A super-Earth is an extrasolar planet with a mass between 1 to 10 times the mass of the Earth and our Solar System does not have any planets that are within this mass regime. A number of super-Earths have already been discovered around other stars. The four distinct types of materials that could make up a super-Earth with different proportions are iron alloys, silicates, volatiles/ices and hydrogen-helium gas. For a given mass, a less dense super-Earth will have a larger diameter while a denser super-Earth will have a smaller diameter. Thus, a pure hydrogen-helium gas planet will have the largest possible diameter while a pure iron planet with have the smallest possible diameter. However, the upper and lower limiting diameters for a super-Earth of a given mass are highly unlikely with regard to the physical processes involved in planet formation.

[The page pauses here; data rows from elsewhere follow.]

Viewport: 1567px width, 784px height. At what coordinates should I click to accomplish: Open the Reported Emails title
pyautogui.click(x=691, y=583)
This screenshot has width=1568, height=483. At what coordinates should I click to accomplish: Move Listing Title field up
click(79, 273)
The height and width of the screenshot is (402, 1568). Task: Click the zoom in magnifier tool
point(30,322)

A paper by Robert A. Marcus, et al. (2010) entitled “Minimum Radii of Super-Earths: Constraints from Giant Impacts” examines the smallest possible diameter a super-Earth of a given mass can have. Therefore, volatiles/ices and hydrogen-helium gas are not considered and only rocky planets with an iron core and a silicate mantle are considered here. The only way to significantly increase the density of a planet requires the removal of the silicate mantle while preserving the iron core. An effective way to do that is by the stripping of the planet’s silicate mantle by giant impacts.

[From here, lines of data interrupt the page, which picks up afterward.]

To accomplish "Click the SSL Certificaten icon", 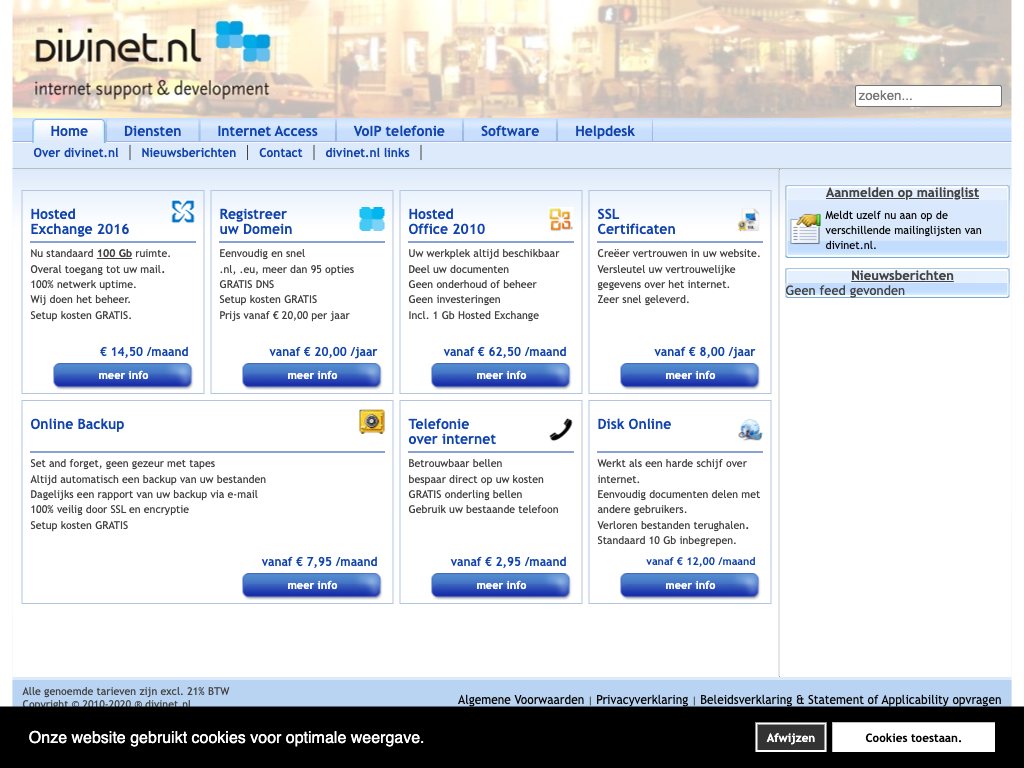I will [x=749, y=220].
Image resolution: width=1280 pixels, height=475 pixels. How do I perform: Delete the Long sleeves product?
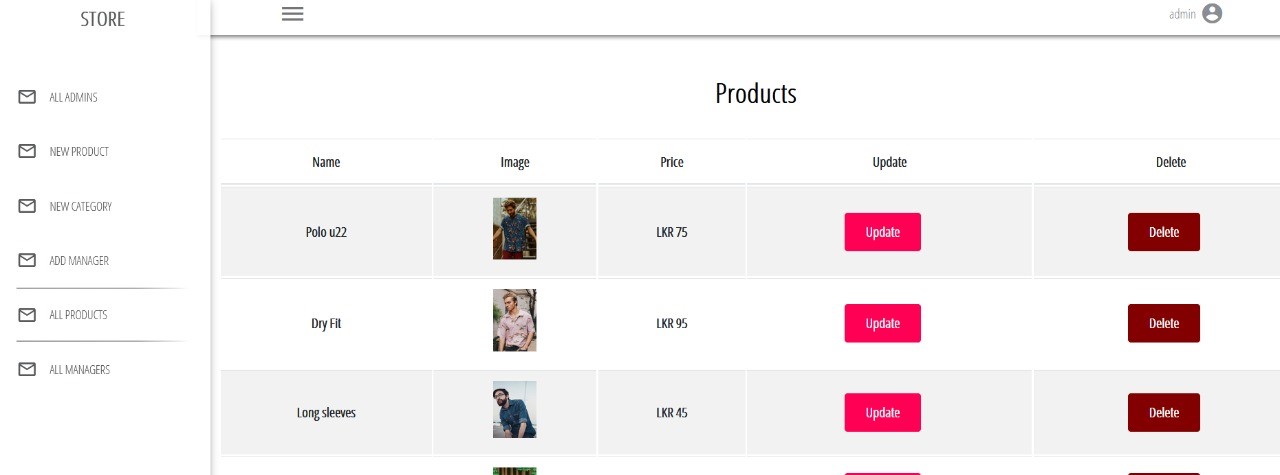tap(1163, 413)
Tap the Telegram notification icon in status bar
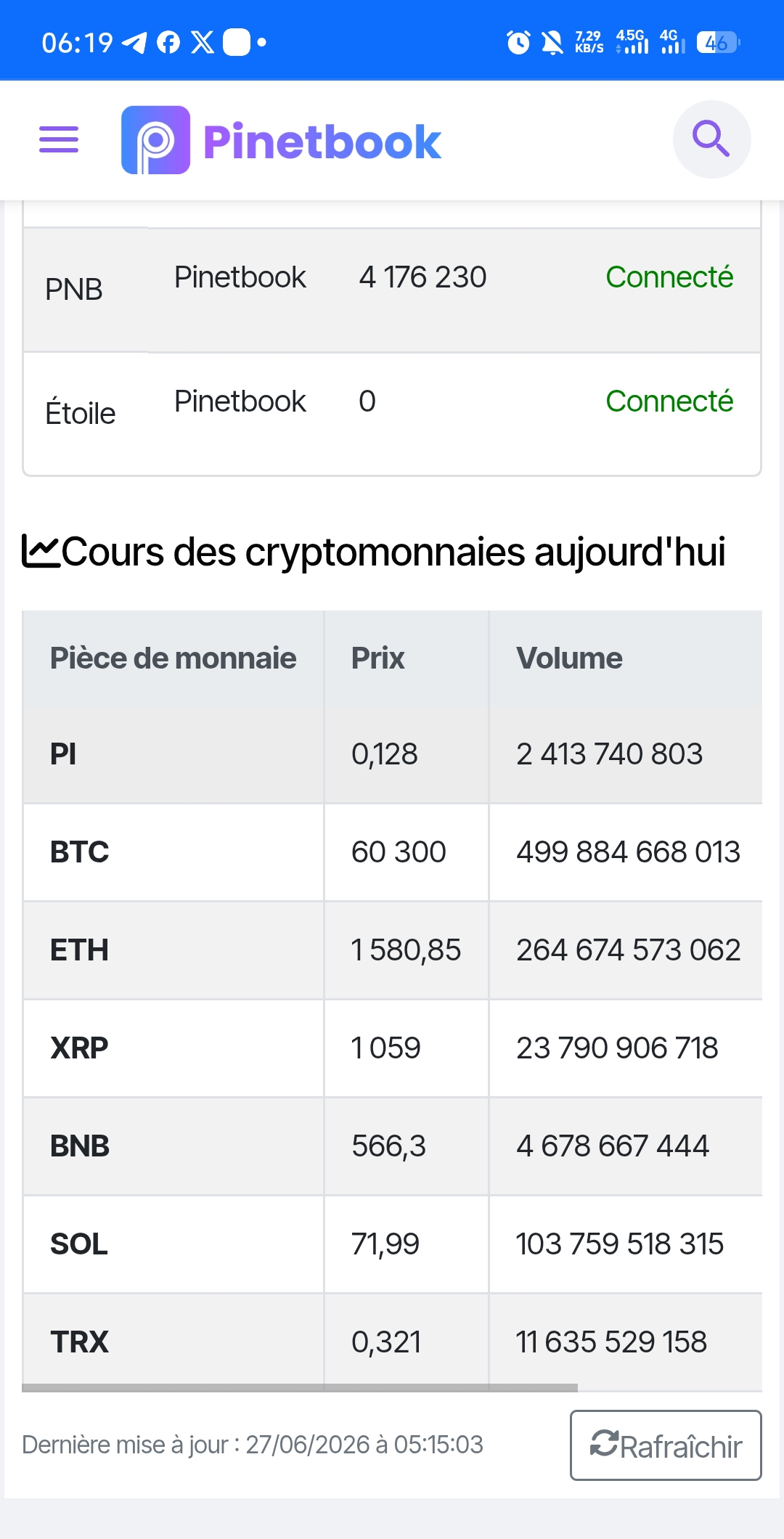Image resolution: width=784 pixels, height=1539 pixels. point(134,43)
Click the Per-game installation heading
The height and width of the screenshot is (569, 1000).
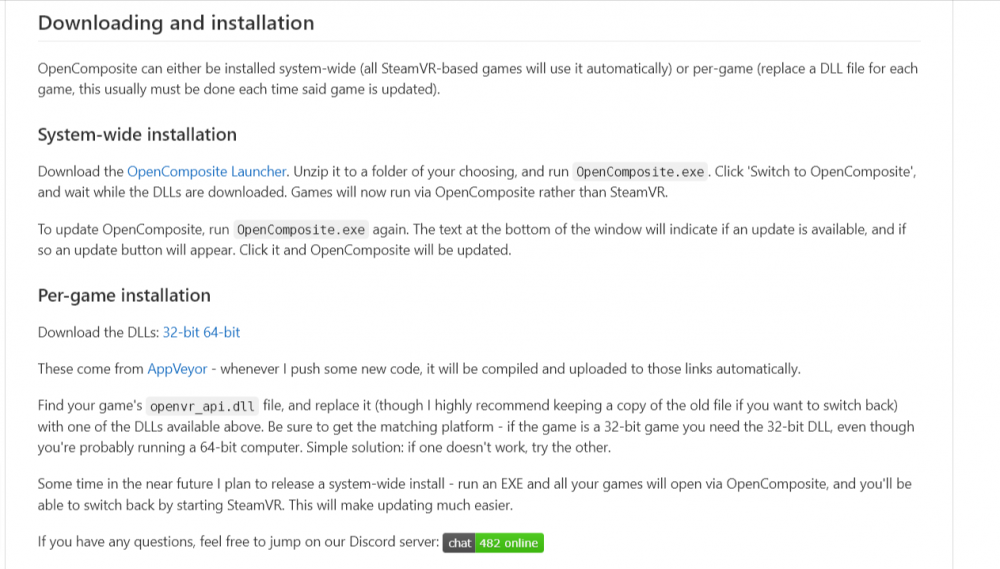click(x=124, y=296)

An example of mantle stripping via collision in our own Solar System is the planet Mercury. By mass, Mercury is 70 percent iron and 30 percent silicate, while the Earth is one-third iron and two-thirds silicates and other materials. Proportional to its mass, Mercury has a higher iron content than any other planet in the Solar System. It is currently theorized that Mercury was initially over twice its current mass with an iron core and a substantial silicate mantle. A large object, roughly one-third Mercury’s current mass, struck the planet and stripped away much of the planet’s original crust and silicate mantle, leaving behind the iron core together with a thin layer of the original crust and silicate mantle.
The conclusions derived from this paper show that the collision stripping of mantle material is an effective mechanism in producing a super-Earth with a higher mean density by increasing the iron mass fraction. It is easier for the collision stripping of mantle material for a lower mass super-Earth to produce a large iron mass fraction as compared to a higher mass super-Earth.

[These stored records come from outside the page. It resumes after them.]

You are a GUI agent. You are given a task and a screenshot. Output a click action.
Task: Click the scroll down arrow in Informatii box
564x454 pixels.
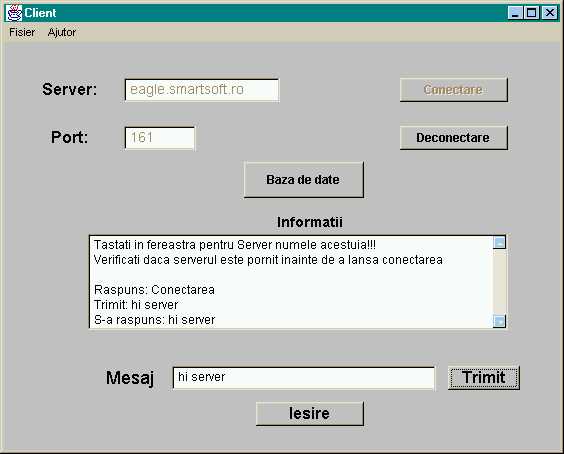(x=499, y=321)
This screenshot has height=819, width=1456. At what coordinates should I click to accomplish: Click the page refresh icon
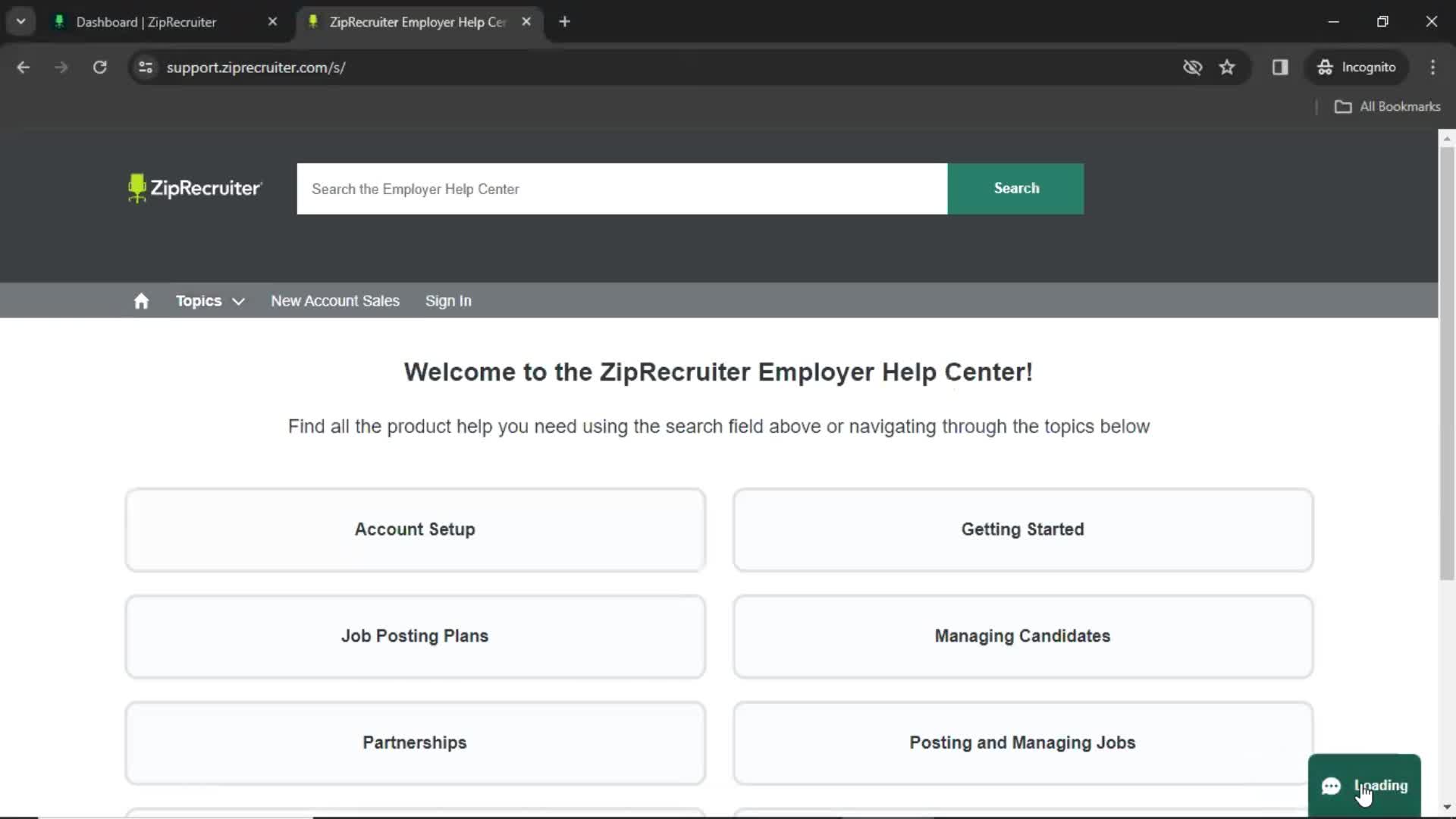coord(99,67)
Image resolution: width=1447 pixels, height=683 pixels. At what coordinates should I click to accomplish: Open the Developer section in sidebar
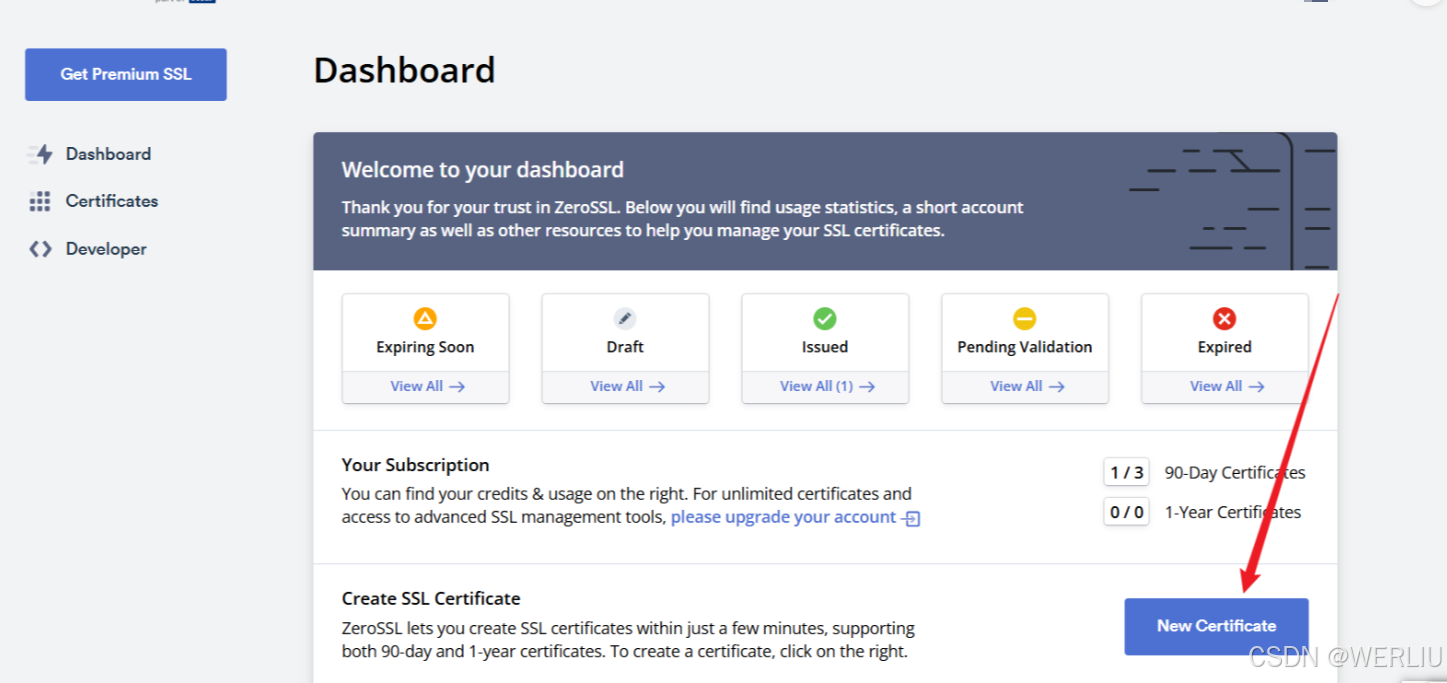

However, even with the most extreme impact conditions, the collision stripping of mantle material from a super-Earth is still unable to produce anything close to a pure iron planet. The maximum mass of a super-Earth with over 70 percent iron by mass is most probably 5 Earth masses since its formation via the stripping of its silicate mantle by a giant impact requires an initial object of 10 Earth masses. The maximum mass of a super-Earth is expected to be around 10 times the mass of the Earth since a more massive planet will probably undergo runaway growth via accretion of hydrogen-helium gas and become an even more massive gas giant planet.
NASA’s Kepler space telescope is expected to find a few hundred planets in the super-Earth mass regime and a sample of them will probably have masses too large for their observed diameters based on standard planet formation. The formation of such dense “cannonball” super-Earths can then be explained by the collision stripping of mantle material to produce a larger iron mass fraction.